We all have spiritual experiences that find the highlight reel in our journals. Breakthroughs, new insights; they are wonderful. But the day to day living can be encapsulated in this facet of Christ’s mission to His bride: to make her holy, cleansing her by the washing with water through the word, and to present her to himself as a radiant church, without stain or wrinkle or any other blemish, but holy and blameless. Eph. 5:26-27
The revelation of marriage includes taking ownership of where I need cleansing. This is the pathway to radiance.
No Remorse
They call it “buyer’s remorse.” A major purchase, such as a house, which a person later regrets. As I am soon to celebrate forty-eight years of taking up my cross to follow Jesus, I can absolutely say that I have no remorse. Sure, there are ebbs and flows to every life, and our faith will be tested, but I am always drawn back to the contentment that comes from discovering those brighter levels of glory.

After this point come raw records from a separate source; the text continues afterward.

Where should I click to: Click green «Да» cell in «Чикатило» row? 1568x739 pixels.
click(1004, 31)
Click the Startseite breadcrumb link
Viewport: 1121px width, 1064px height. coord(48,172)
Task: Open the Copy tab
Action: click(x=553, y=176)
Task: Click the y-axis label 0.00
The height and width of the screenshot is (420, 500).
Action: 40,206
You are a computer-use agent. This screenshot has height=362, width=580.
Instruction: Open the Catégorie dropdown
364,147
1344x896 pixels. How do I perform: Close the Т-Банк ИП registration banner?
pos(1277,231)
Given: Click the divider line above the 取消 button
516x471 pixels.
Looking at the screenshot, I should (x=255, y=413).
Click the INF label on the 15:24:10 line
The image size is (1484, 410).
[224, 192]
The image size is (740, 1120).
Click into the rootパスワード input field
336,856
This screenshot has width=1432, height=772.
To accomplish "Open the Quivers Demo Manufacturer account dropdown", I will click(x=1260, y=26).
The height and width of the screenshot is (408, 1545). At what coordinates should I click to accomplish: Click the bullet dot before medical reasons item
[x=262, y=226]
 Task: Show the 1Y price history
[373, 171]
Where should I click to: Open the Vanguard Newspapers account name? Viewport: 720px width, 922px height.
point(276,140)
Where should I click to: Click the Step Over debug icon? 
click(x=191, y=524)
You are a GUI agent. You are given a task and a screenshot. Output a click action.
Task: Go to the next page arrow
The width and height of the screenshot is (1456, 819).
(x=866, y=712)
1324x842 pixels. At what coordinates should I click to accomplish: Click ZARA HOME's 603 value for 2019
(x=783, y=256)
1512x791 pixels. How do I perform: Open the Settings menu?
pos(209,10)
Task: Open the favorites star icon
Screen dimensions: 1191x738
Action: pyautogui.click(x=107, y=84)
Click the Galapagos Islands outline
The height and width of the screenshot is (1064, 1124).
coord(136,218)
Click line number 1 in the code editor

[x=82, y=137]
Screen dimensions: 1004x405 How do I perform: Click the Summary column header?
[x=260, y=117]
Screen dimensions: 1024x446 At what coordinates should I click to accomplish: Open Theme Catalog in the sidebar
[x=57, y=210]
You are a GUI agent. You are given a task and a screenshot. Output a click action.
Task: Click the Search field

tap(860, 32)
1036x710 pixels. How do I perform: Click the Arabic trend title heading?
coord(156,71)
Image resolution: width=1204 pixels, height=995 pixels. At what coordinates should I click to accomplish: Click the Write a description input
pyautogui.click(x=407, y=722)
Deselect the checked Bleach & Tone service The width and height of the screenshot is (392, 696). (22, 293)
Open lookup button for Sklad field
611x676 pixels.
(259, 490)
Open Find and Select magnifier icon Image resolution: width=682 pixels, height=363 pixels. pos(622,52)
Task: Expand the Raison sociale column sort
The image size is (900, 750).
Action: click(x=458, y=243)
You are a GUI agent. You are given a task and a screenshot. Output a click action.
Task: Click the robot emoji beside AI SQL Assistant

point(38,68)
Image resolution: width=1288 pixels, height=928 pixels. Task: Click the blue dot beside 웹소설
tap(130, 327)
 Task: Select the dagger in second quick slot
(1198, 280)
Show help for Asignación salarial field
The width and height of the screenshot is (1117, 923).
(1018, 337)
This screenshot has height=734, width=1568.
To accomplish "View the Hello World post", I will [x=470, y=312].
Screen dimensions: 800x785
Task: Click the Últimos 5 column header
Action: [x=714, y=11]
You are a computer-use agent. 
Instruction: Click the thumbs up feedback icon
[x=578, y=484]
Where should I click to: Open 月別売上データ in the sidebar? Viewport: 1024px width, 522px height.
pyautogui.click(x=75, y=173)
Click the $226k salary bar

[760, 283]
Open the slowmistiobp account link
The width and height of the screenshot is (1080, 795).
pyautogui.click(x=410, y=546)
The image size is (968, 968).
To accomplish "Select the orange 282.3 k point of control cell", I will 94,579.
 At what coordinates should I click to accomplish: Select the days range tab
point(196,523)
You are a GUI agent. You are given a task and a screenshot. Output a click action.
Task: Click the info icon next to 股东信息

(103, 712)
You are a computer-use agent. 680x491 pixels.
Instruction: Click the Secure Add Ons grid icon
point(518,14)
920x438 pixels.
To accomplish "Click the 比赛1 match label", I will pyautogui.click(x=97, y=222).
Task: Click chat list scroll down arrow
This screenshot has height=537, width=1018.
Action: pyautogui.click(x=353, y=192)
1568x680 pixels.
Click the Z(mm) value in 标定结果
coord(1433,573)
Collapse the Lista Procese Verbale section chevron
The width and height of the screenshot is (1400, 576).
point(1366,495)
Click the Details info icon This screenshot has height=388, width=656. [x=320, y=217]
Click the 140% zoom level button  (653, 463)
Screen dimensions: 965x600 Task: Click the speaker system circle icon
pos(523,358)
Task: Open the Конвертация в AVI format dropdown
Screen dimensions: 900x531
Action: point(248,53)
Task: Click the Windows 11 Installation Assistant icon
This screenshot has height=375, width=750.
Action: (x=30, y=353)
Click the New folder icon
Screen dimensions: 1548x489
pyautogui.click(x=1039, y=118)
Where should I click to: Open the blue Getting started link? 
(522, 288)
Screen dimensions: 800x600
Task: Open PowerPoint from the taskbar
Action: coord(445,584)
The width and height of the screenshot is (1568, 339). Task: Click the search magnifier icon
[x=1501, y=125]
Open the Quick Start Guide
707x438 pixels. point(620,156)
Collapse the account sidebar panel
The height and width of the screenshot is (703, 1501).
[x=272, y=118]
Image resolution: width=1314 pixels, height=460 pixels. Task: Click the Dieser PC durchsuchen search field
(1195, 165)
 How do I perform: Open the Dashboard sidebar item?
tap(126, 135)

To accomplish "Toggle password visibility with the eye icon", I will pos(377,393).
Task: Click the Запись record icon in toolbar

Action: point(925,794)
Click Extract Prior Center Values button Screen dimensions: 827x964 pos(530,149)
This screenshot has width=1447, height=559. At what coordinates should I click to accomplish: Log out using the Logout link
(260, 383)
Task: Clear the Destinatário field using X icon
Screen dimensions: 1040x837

I wonder if the Apostle John had some questions for Jesus when he found himself exiled to a prison island? Was he anticipating a different ending to his life? The revealing of Jesus on Patmos surely jogged his memory of another glorious experience on a mountain, described by Peter. We saw his magnificence and splendor unveiled before our very eyes. 2 Pet. 1:16 This time around, when John saw the glory of Christ, he fainted. Rev. 1:17. After Jesus revived him, he was commanded to pay attention: Write down what you have seen; both the things that are now happening and the things that will happen.This is the meaning of the mystery… Rev. 1:19-20
God’s unveiling of Himself will always produce an unveiling of my own heart. At times it will feel like God is giving me a progress report of my personal life or my marriage. This is how I’ve seen you grow and it brings joy to My heart. Other times I feel undone and wonder, I’m not sure I know who I am right now. Lord, am I hearing you correctly?
Revelation takes time. God is setting the stage for a greater unveiling of Himself. Rest assured, there are brighter levels ahead.